Food preservation speaks to us from two very important perspectives.  One is the preservation of food integrity, by understanding what goes into the food we eat and thus returning to a holistic “real food” diet.  Such way of life dictates that eggs and milk should be whole and fresh, beef should be grass-fed and orange juice should be raw.  Despite imitation being the trademark of industrial food, we are beginning to see a shift in consumerist thinking – a revolution in the way we shop, approach our food, eat and live.  Post-modernism drives transparency, to put the control back in the hands of the consumer.  Understanding our food, by way of our ancestral heritages, reconnecting with the earth, and rooting out greater wisdoms and peace found at the heart of holistic living, is where we can reclaim the thrust of our livelihood.  This growing awareness about food processing, handling, and packaging has created a rising demand for real, natural unprocessed food, the best of which can be made right in our very own kitchen.

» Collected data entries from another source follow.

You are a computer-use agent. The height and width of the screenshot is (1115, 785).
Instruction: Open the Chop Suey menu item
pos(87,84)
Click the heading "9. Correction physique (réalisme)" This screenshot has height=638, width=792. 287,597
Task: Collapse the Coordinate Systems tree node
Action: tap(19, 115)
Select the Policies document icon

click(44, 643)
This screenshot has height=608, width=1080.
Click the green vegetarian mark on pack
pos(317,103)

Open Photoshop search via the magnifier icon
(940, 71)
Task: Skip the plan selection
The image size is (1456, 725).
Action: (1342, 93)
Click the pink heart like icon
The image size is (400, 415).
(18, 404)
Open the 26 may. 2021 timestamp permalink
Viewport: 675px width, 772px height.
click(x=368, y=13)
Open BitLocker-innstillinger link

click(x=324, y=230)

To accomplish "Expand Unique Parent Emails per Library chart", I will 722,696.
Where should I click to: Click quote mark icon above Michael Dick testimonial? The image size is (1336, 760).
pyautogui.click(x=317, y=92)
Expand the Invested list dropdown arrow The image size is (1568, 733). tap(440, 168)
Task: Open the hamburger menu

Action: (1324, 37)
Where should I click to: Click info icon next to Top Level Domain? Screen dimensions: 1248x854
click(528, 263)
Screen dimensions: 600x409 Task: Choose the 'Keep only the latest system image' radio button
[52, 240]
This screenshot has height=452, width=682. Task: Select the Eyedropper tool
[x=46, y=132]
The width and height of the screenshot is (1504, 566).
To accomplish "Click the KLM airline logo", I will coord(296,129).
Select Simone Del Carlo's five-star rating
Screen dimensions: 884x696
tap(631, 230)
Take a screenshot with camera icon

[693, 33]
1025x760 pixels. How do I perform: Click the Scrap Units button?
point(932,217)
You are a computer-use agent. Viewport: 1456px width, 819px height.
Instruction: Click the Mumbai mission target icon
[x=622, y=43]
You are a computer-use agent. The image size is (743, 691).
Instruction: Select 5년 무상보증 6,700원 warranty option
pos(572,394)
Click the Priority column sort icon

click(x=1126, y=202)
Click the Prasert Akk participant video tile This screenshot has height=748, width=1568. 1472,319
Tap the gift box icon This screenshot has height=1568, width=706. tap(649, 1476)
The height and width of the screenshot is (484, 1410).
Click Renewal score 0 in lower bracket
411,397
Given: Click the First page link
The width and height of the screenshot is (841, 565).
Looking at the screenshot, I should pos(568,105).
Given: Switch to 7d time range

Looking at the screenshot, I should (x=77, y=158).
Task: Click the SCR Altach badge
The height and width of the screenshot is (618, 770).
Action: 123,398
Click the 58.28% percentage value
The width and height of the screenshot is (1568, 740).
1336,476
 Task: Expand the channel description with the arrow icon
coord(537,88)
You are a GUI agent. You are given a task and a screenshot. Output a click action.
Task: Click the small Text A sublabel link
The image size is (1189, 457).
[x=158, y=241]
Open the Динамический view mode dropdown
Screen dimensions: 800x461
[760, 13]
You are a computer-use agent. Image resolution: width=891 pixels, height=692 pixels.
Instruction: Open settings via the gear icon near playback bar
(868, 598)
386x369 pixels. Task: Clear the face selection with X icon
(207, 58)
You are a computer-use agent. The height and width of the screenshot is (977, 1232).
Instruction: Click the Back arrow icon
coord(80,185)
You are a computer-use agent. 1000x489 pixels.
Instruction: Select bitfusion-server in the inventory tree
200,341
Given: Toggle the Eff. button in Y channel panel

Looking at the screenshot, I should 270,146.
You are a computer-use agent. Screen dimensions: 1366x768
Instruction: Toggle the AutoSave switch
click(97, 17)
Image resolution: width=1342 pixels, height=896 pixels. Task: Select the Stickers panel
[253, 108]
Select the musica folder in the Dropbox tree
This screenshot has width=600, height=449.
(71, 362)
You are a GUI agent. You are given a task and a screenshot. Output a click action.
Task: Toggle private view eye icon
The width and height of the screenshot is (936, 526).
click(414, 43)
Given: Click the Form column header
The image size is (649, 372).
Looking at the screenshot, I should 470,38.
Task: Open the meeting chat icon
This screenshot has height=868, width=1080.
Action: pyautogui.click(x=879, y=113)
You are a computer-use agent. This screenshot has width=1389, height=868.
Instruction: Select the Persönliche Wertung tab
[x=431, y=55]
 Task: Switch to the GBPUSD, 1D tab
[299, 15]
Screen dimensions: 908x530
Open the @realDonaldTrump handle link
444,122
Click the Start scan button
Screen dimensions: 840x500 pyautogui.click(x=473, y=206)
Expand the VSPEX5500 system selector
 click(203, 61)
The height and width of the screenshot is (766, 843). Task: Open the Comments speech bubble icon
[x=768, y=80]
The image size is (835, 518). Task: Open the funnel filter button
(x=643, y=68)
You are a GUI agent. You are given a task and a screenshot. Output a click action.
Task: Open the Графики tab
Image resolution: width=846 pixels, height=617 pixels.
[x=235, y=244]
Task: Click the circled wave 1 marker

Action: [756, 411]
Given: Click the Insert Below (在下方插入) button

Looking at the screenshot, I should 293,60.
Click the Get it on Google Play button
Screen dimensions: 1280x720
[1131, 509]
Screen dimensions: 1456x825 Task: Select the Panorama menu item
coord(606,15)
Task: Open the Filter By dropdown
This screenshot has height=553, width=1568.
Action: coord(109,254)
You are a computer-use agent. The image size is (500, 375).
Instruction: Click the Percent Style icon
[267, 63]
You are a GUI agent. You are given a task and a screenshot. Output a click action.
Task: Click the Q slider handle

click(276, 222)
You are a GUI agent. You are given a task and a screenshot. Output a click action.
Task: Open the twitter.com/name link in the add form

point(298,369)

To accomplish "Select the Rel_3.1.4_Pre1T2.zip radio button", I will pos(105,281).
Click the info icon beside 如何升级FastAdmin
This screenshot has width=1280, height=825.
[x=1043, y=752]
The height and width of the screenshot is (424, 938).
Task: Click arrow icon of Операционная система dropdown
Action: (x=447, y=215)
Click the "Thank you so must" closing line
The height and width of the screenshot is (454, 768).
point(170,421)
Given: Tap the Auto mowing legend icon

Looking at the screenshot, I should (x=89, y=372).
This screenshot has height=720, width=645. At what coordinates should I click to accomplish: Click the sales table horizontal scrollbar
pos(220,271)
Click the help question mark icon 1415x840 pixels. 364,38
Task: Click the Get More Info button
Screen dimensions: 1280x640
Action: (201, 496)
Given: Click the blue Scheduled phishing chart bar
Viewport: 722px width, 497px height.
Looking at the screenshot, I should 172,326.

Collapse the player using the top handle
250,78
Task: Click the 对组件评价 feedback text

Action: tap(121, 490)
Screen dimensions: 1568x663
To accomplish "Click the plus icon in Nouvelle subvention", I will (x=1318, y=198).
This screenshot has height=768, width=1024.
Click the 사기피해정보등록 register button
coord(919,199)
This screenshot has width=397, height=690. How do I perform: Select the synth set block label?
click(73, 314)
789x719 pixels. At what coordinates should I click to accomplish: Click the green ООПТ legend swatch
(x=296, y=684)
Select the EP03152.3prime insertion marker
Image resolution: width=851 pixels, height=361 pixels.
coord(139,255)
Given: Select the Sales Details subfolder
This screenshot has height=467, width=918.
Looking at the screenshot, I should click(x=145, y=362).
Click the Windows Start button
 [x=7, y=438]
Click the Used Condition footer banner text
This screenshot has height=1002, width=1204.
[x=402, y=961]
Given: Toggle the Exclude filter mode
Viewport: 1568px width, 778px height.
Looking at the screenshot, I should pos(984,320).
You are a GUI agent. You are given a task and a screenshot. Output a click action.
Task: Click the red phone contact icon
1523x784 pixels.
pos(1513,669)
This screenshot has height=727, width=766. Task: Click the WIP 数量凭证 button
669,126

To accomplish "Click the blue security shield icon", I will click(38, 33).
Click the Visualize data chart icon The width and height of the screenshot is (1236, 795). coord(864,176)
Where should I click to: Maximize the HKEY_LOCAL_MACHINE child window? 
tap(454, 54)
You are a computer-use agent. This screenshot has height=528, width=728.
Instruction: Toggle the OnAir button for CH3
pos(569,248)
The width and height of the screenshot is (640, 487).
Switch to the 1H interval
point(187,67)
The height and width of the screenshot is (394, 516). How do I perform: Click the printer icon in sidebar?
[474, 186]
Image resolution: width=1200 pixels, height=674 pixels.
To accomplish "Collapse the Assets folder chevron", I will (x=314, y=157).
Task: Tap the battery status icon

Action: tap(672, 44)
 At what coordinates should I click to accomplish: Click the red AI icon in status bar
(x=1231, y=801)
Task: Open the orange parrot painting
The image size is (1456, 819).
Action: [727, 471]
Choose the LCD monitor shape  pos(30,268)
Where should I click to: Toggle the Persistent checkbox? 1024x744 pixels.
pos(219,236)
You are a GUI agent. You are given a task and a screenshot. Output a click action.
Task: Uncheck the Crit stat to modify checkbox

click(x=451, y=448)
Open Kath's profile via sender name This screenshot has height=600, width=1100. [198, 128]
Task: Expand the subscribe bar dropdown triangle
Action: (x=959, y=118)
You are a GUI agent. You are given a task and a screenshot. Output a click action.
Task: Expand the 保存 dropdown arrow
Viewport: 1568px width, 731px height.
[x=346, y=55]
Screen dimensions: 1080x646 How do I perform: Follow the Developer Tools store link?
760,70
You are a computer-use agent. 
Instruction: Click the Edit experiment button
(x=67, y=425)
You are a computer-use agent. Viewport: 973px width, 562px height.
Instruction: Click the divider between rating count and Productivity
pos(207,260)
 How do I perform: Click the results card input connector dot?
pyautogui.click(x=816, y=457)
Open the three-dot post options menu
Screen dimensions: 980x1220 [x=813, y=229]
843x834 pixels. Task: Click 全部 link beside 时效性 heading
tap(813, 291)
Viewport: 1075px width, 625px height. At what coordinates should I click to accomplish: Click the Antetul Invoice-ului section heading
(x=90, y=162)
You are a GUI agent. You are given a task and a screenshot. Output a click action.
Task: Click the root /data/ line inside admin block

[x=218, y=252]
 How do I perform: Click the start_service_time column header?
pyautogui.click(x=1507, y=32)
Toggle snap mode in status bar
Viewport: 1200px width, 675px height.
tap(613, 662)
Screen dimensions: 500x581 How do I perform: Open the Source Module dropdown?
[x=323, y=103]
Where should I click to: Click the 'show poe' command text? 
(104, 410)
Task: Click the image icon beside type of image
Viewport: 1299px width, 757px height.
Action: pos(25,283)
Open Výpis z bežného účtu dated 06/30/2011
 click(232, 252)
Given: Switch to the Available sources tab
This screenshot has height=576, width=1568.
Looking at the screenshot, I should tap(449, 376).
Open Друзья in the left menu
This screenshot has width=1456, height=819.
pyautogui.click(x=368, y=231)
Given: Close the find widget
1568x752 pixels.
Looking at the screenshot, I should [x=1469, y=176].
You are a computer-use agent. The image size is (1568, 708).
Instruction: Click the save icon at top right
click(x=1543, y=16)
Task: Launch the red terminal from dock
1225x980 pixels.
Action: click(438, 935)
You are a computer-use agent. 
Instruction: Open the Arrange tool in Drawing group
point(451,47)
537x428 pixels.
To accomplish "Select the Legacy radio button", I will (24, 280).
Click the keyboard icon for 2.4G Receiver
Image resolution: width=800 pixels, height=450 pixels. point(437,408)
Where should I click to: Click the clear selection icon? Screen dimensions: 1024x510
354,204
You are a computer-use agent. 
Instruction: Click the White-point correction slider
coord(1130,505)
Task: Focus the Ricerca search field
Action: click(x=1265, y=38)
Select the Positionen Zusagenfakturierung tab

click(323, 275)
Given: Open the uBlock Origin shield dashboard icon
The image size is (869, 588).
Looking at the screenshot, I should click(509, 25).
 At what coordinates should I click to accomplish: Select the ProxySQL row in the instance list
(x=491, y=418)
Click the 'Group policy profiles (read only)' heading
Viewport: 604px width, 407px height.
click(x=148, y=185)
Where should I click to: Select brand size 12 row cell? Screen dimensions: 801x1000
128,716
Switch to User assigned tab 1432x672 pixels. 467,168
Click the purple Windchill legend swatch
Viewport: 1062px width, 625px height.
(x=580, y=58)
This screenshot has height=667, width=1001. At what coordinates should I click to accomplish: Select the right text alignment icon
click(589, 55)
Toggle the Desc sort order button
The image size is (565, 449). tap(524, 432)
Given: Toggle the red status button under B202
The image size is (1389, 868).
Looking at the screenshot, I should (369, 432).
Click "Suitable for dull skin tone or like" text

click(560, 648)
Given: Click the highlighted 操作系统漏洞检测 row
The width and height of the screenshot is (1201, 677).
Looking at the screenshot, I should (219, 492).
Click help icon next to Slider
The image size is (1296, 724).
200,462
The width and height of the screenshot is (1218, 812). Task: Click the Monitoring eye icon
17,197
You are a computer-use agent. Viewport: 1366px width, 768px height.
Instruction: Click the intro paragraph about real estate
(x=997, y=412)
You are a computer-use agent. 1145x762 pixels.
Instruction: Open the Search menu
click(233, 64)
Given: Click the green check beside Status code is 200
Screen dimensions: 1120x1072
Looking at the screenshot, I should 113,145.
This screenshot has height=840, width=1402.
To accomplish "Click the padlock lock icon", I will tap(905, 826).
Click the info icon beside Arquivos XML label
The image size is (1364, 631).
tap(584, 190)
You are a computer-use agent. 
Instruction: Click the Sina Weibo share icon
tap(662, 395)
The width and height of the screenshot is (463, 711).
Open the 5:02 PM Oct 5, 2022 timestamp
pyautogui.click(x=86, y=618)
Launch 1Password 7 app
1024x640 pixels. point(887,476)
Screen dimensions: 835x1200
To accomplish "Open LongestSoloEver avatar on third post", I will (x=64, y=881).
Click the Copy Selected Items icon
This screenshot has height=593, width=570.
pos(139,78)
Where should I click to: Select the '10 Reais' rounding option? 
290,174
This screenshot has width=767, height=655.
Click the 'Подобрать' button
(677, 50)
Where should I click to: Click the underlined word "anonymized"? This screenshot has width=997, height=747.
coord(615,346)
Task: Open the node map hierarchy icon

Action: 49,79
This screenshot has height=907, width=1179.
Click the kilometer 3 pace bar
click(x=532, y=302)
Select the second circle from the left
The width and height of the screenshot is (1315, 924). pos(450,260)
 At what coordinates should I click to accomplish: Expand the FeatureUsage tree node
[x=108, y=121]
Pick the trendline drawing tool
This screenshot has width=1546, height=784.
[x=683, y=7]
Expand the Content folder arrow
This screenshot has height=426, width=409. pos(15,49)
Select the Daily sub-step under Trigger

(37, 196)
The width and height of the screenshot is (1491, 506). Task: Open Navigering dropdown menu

The second equally important perspective on food preservation is the sheer reality of economy and convenience.  Preserving our own food, (whether grown in our private gardens, taken straight from the farmer’s hands, or off the shelves of the local supermarket), means one can have access to many variety of food throughout the seasons, without having to have it shipped thousands of miles.  Moreover, if economies must be made, preserving our own food helps to relieve food budgets.

The deeply romantic and equally thrilling imagery that accompanies notions of real food, organic, environmental, and homemade, seems to come from nostalgia of a simpler life: what raw, hole, real food can actually come to represent.  Living off the land is no longer a poor man’s lot, but is something of a luxury, as if growing one’s own tomatoes is in itself, a kind of rite of passage and picking wild berries to make family jams and preserves is some great unprecedented victory.  In a way, they are just that.  Each time we chose to produce, cook, and preserve our own food we are triumphing over the comprehensive industrial food system, taking that emancipating rite of passage from ignorance to cognizance, repression to self-governance.  However while the luxury of real food is synonymous with peaceful existence, it becomes a luxury many of us must make room to provide.  The days of frozen-dinners, ravioli-in-a-can, pizza pops and fruit roll-ups are numbered. One can freeze, ferment, can, dry or even vacuum seal vegetables, herbs, fruits, meats and grains. Dehydrating, smoking, sun-drying, air-drying and baking are all forms of food preservation that can easily be done at home.  The revolution starts right in our own kitchen and is carried by the work of our freezers, jars, pressure cookers, crocks, dehydrators, juicers, stovetops and ovens.

There is a something profoundly satisfying about enjoying the fruits of one’s own labor, (quite literally).  Perhaps it reminds us that personal creation is integral to self-conception and peace, whereby food is the projection of one’s identity.  While the industrial food system seems to expropriate the integrity of humanity by devaluing, and externalizing the individual, a necessary return to natural, holistic food and home food preservation, transcends food from being a commodity of monetary exchange, to the priceless product of one’s own labor.  Let your food speak for you.